Bad News: Last Journalists in a Dictatorship 
Bad News: Last Journalists in a Dictatorship, about the rise of dictatorship in Rwanda, was published in January 2016 and named an Amazon book of the year. Noam Chomsky praised it for providing "insights about the human condition that reach far beyond the tragic story of Rwanda." Christiane Amanpour interviewed Anjan about the book in 2020. Bad News documents the persecution of journalists in Rwanda, including a non-exhaustive appendix of Rwandan journalists, many of whom were killed, disappeared, arrested, or forced into exile. The Guardian called it "an important book that should shatter any lingering faith people might hold in Kagame's hideous regime" and the Washington Post described it as "courageous and heartfelt."

Reportage 
In 2015, a jury of journalists including Jon Lee Anderson and Carlotta Gall awarded Sundaram the annual Frontline Club prize for his war reporting from the Central African Republic, calling his story "an excellent, highly original piece of reportage and writing, reminiscent of Ryzard Kapuściński and V.S. Naipaul at their best." Sundaram also received a Reuters environmental journalism prize in 2006 for his reporting from the Democratic Republic of Congo.

Television 
Sundaram hosted a four-part television series called Coded World in 2019, which explores how algorithms and artificial intelligence are changing humans. The series combines Sundaram's expertise in mathematics and journalism.

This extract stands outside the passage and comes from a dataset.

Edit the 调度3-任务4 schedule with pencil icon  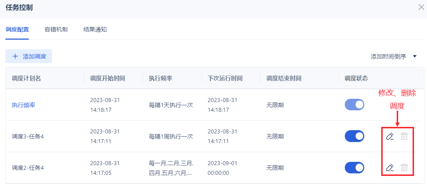click(x=390, y=136)
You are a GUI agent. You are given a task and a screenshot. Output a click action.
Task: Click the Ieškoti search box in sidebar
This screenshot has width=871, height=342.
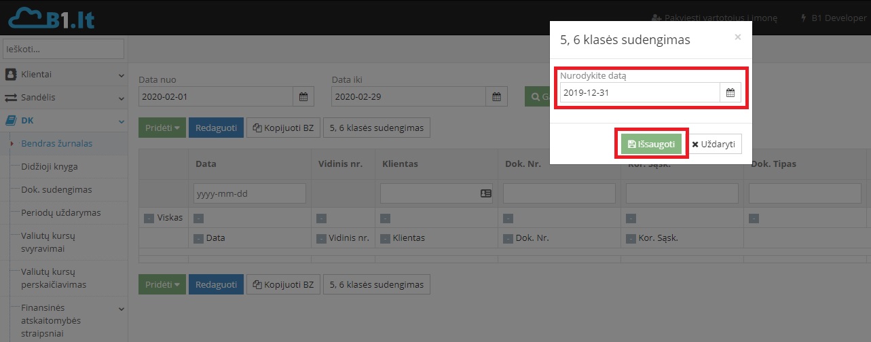click(64, 49)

He also presented a four-part series in 2016 called Deciphering India with Anjan Sundaram, which explores the contentious rise of nationalism in India. The episodes were titled "Godmen", "The Sacred Cow", "The Great Indian Male" and "Identity".

Talks 
His TED talk in 2017, titled Why I risked my life to expose a government massacre, is about his reporting on remote conflicts. In 2016 he gave a talk called Detecting a Dictatorship at the Oslo Freedom Forum, about journalists who confronted Rwanda's authoritarian government.

Personal life 
He was married to the French-Canadian journalist and author, Nathalie Blaquiere, for nearly a decade, before they divorced in 2017. They have a daughter. He describes his marriage and divorce, along with his war correspondence, in his book Breakup: A Marriage in Wartime.

His mother is the author, journalist and actress Vasanti Sundaram.

References

External links 
 
 Anjan Sundaram's TED Talk
 Christiane Amanpour speaks to Anjan Sundaram 
 "'Bad News' Chronicles the Loss of Press Freedom in Rwanda", radio interview with Sundaram on NPR's All Things Considered (6 min., 2016)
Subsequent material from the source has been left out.